#### Problem:
All lines from the entries below that contain the string "White" should be copied out.

*** Opening of Given entries ***

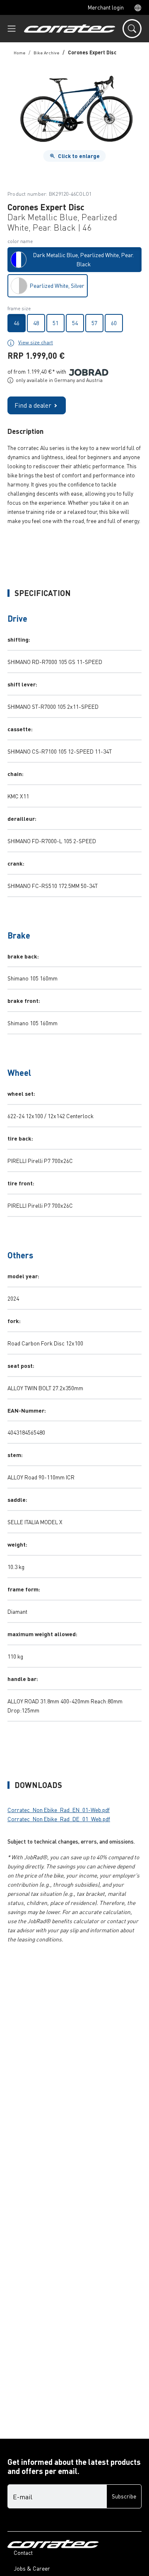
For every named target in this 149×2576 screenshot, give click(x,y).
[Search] (132, 28)
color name (20, 241)
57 (94, 322)
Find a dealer (32, 405)
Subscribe (124, 2496)
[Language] (135, 7)
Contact (23, 2552)
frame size (19, 308)
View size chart (35, 342)
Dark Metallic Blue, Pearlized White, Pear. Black (83, 259)
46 (16, 322)
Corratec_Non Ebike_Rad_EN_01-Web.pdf (58, 1809)
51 (55, 322)
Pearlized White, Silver (57, 285)
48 (36, 322)
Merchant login (106, 7)
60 (114, 322)
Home (19, 52)
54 (75, 322)
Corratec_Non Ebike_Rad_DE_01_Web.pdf (58, 1818)
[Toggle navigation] (11, 28)
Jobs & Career (32, 2568)
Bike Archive (46, 52)
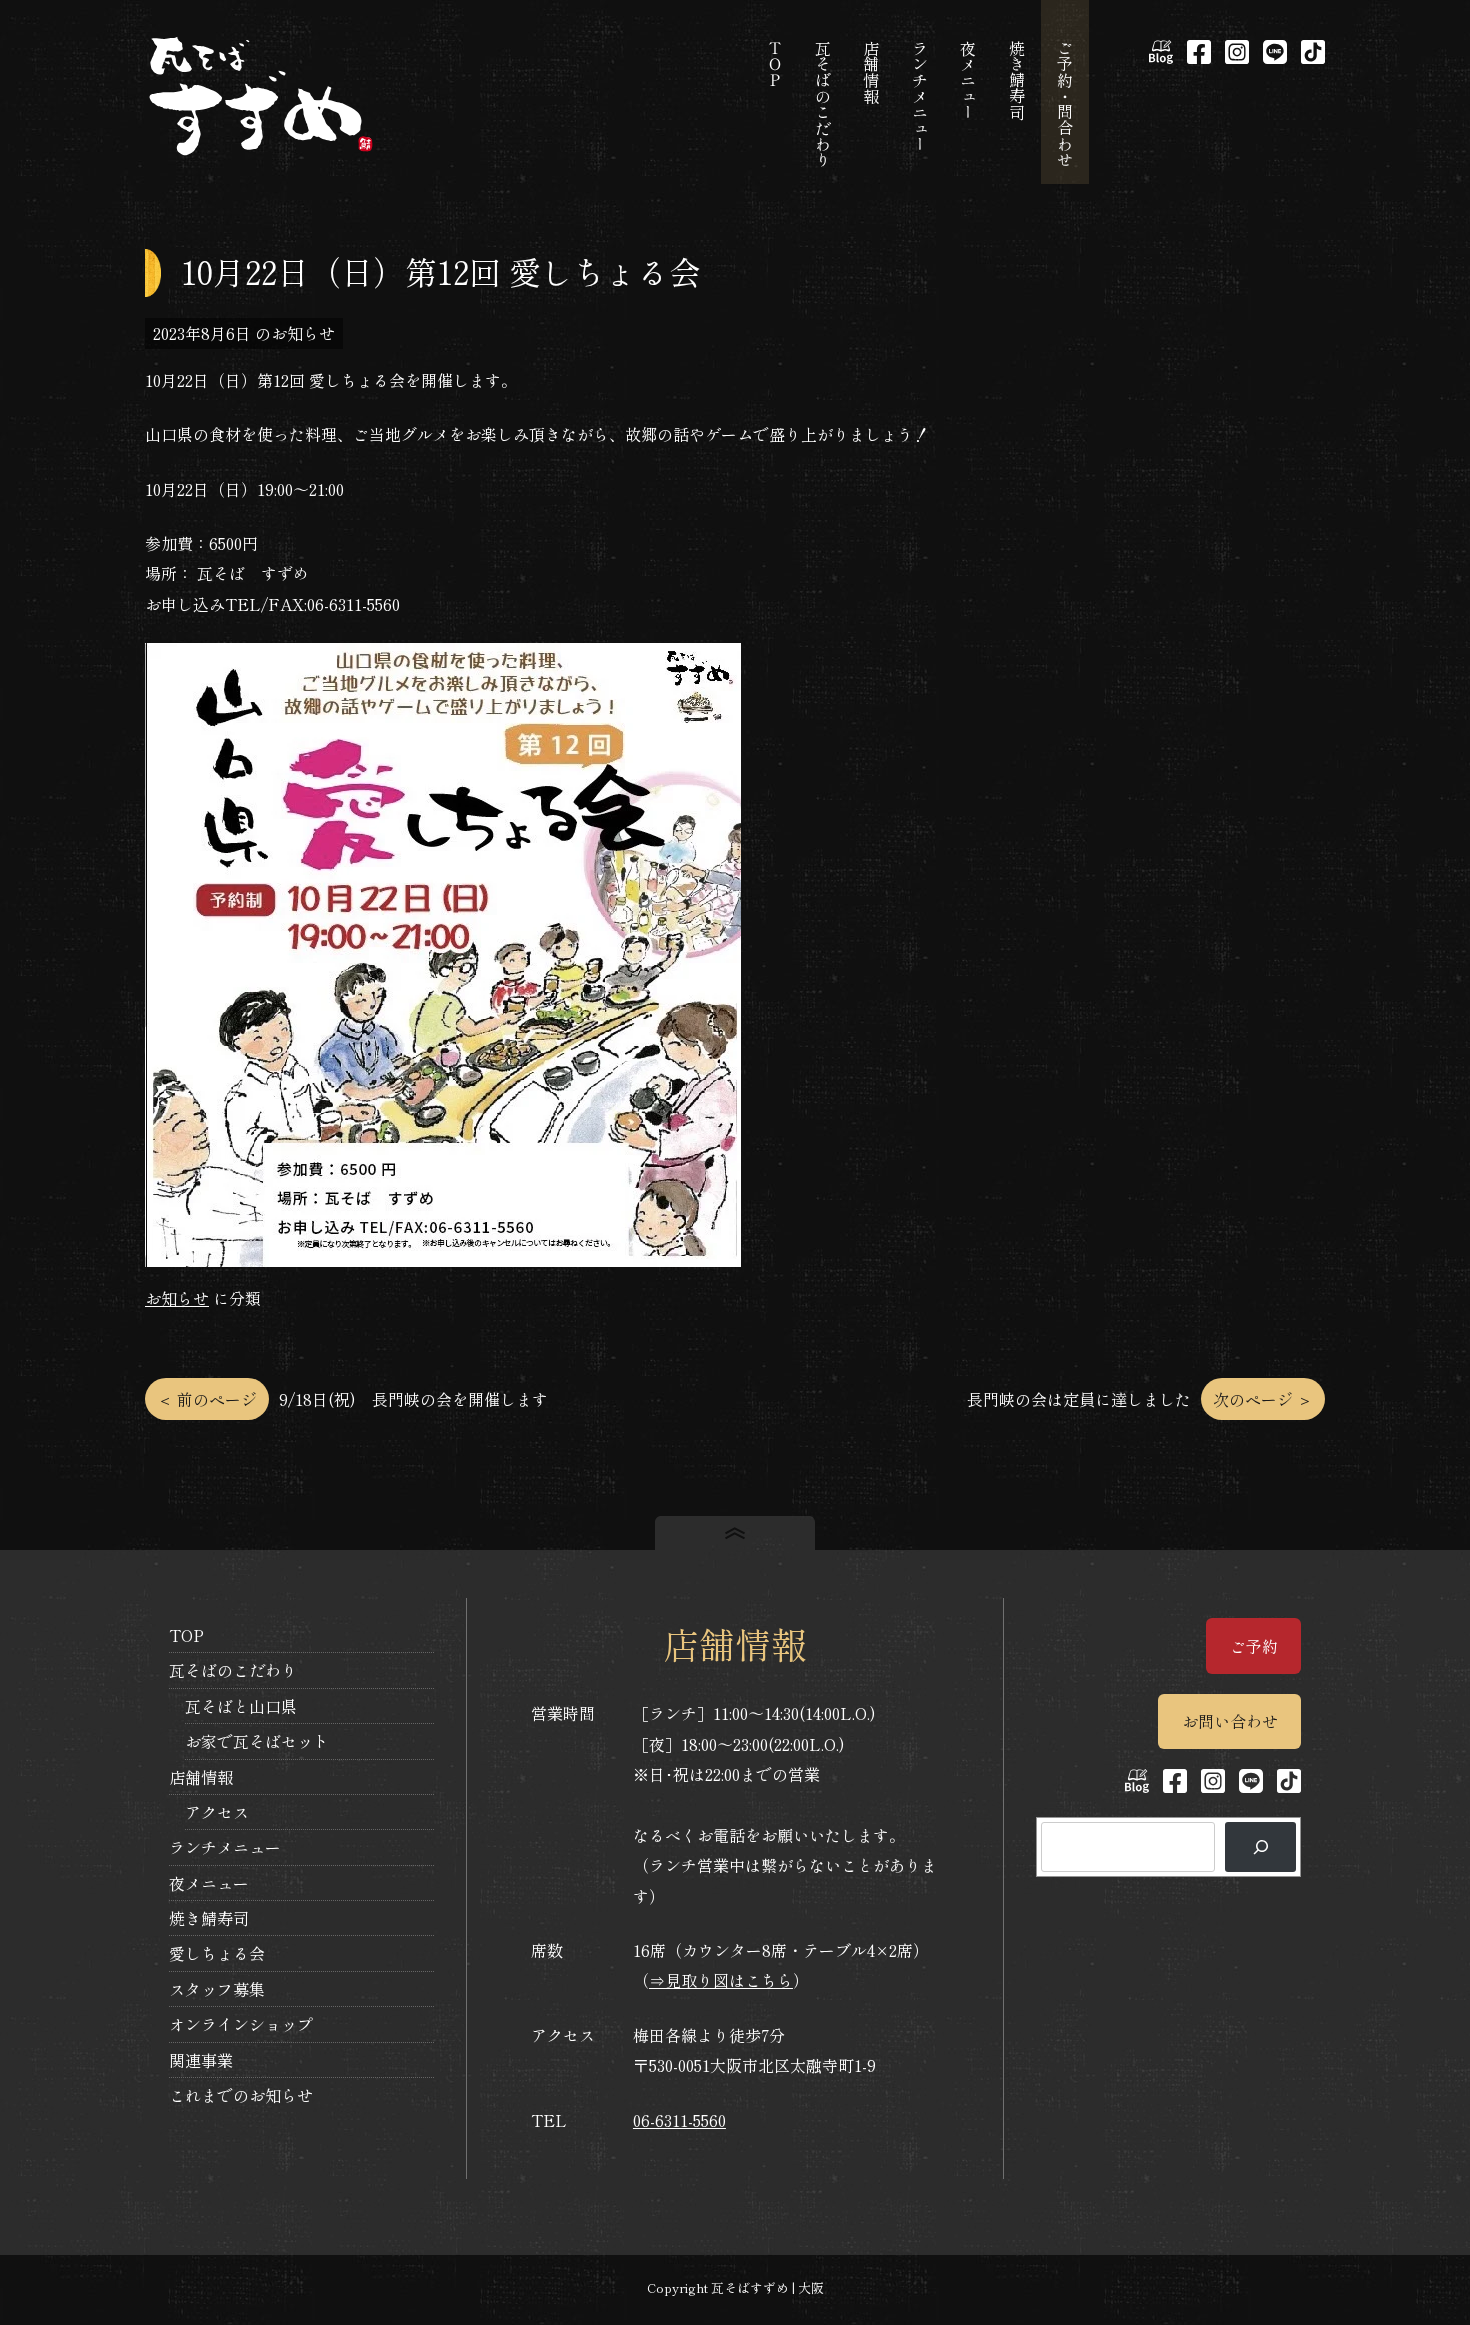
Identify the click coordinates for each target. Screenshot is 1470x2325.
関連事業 (201, 2060)
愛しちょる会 (217, 1953)
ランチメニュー (225, 1847)
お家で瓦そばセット (257, 1741)
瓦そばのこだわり (233, 1670)
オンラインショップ (241, 2024)
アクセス (217, 1812)
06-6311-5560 (679, 2120)
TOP (186, 1635)
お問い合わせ (1230, 1721)
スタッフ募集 (217, 1989)
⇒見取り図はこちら (721, 1980)
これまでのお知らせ (241, 2095)
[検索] (1260, 1846)
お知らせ (177, 1298)
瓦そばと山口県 (241, 1706)
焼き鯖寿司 (209, 1918)
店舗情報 (201, 1777)
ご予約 (1254, 1646)
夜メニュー (209, 1883)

*** Close of Given entries ***

#### Output below:
Dark Metallic Blue, Pearlized White, Pear. Black (83, 259)
Pearlized White, Silver (57, 285)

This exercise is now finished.